I massacri sono avvenuti nell’area di al-Alam a Rafah e in quella di al-Tahlia a Khan Yunis, il peggiore. «Ci siamo diretti al punto di distribuzione dopo aver sentito che avrebbero consegnato il grano – ha raccontato Abdalla Elyyan a Middle East Eye – Alle 7 del mattino ci hanno teso un’imboscata nell’area di Tahlia». Improvvisamente i militari hanno colpito la folla con le mitragliatrici, i droni e i cannoni dei carri armati. In molti hanno raccontato che i colpi arrivavano da tutti i lati e dall’alto come una pioggia, su migliaia di persone accalcate. I feriti sono stati centinaia. Alcuni con i corpi a brandelli sono rimasti per le strade mentre tutti provavano a fuggire. L’esercito, come sempre, ha dichiarato che avrebbe valutato le segnalazioni e che i militari hanno colpito persone «sospette». I vertici hanno poi detto che una folla si è radunata intorno a un camion di aiuti che si muoveva lungo una strada di Khan Younis, in una zona in cui l’esercito «sta operando». Tel Aviv stabilisce il percorso dei tir del cibo e non si capisce cosa ci facesse un mezzo umanitario in un’area definita «di combattimento».
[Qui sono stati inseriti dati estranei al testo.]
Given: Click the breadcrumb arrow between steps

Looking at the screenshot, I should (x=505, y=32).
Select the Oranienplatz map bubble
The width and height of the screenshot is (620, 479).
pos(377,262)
LA GAZA humanitarian foundation, secondo il solito copione, ha dichiarato di non avere nulla a che fare con queste stragi. Ha prima accusato Hamas di mentire e poi ha affermato che se è stato l’esercito a sparare, dovrà essere l’esercito a indagare. Ma è chiaro a tutto il mondo ormai che l’esistenza della Ghf è il motivo stesso per cui le persone si riuniscono in gran numero nelle aree in cui vengono quotidianamente ammazzate. Eppure il reverendo Johnnie Moore, a capo della fondazione, non è assalito da alcun dubbio di carattere morale. Anzi, mentre a Gaza ancora contavano i morti causati dal meccanismo di distribuzione che sovraintende, Moore condivideva su X post di Netanyahu e Trump. Immagini del primo ministro israeliano che partecipa a riunioni di sicurezza e messaggi in cui il presidente Usa minaccia l’Iran e rilancia il suo slogan «America First». Ma non solo. Il reverendo pubblicizza sui suoi social la raccolta fondi lanciata da una organizzazione che presta assistenza agli israeliani «sotto attacco» iraniano e fornisce pasti ai soldati dello stato ebraico. Gli stessi che sparano sui palestinesi che cercano cibo a Gaza.
«IL POPOLO scelto da dio è in pericolo», si legge sul sito dell’International fellowship of christians and jews (Comunità internazionale dei cristiani e degli ebrei). Fondata nel 1983 dal rabbino Yechiel Eckstein, l’organizzazione si onora di aver «aiutato centinaia di migliaia di ebrei a tornare nella loro patria biblica». Ossia di aver finanziato il progetto sionista di occupazione della Palestina. Eckstein è stato premiato dal governo di Tel Aviv per il contributo speciale al benessere del popolo di Israele e il premier Netanyahu ha preso parte ad alcune cerimonie in suo onore. Nell’anno 2023 la Fellowship ha ottenuto più di nove milioni di dollari in contributi dal ministero del welfare israeliano. Da quando la Ghf ha cominciato le sue operazioni, il 26 maggio, a Gaza sono stati uccisi più 300 palestinesi mentre tentavano di recuperare cibo.
IERI, TRA LE STRAGI della fame e i bombardamenti dell’esercito, almeno 89 palestinesi sono stati uccisi nella Striscia.